What you need to do:
Find the line containing "Instruction: Click the" in the entries; transcribe it and all remaining lines through the end, exactly as they appear, but not the pictures.

(Pixel coordinate grounding data)
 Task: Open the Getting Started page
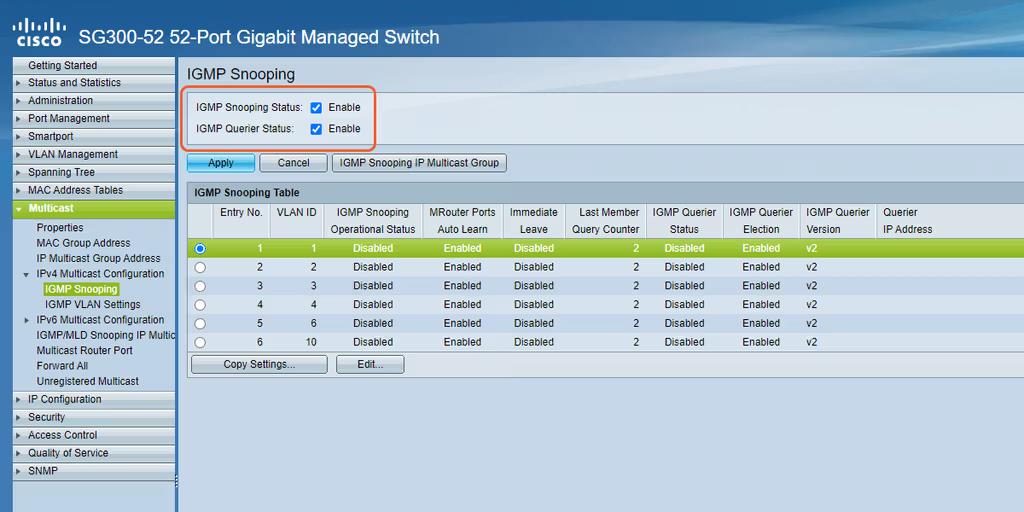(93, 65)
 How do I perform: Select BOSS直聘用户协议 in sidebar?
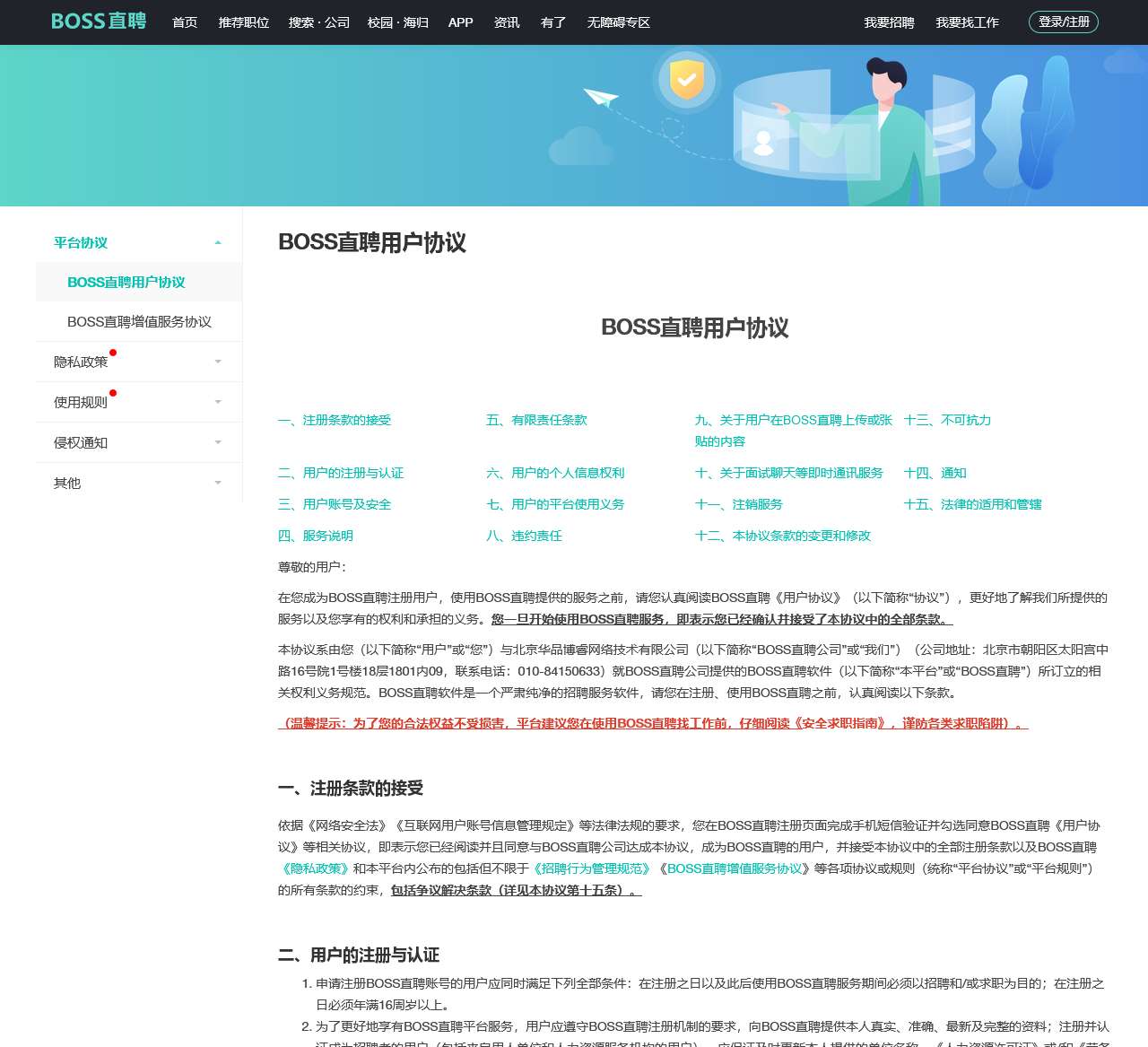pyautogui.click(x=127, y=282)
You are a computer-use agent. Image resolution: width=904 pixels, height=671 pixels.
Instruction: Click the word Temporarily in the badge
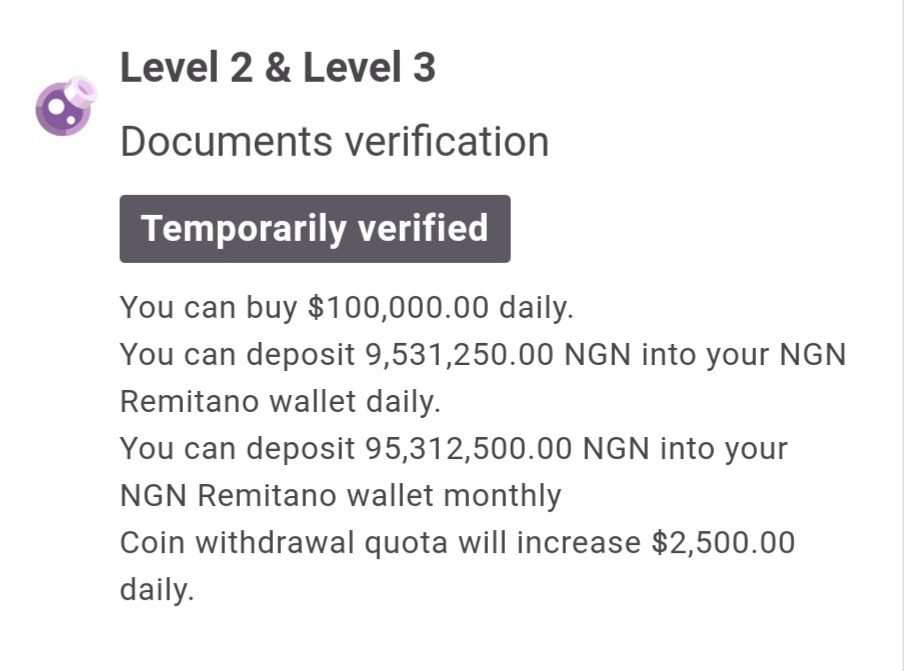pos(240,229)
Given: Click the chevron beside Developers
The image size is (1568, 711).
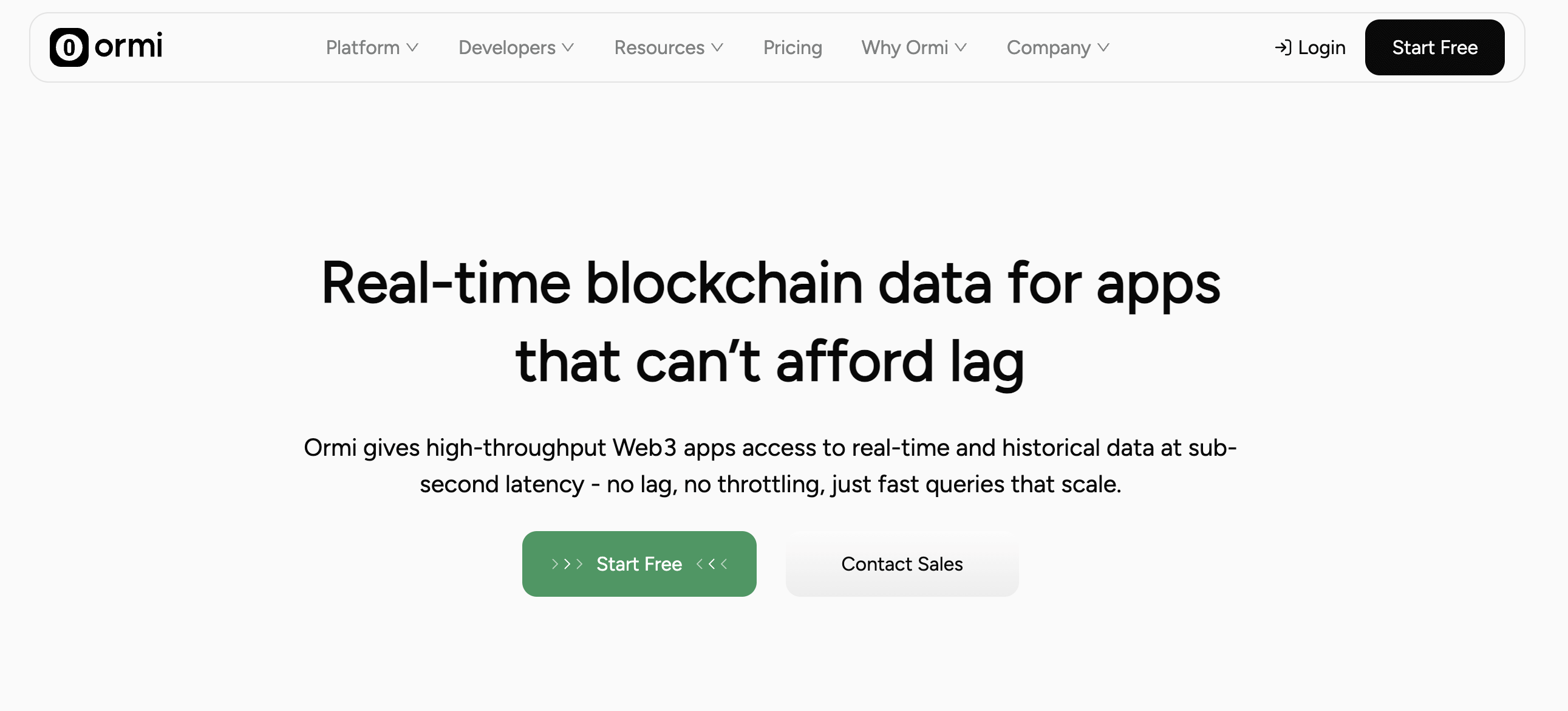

Worked solution:
Instruction: Click the word Temporarily in the badge
pos(240,229)
Given: Click the chevron beside Developers
The image size is (1568, 711).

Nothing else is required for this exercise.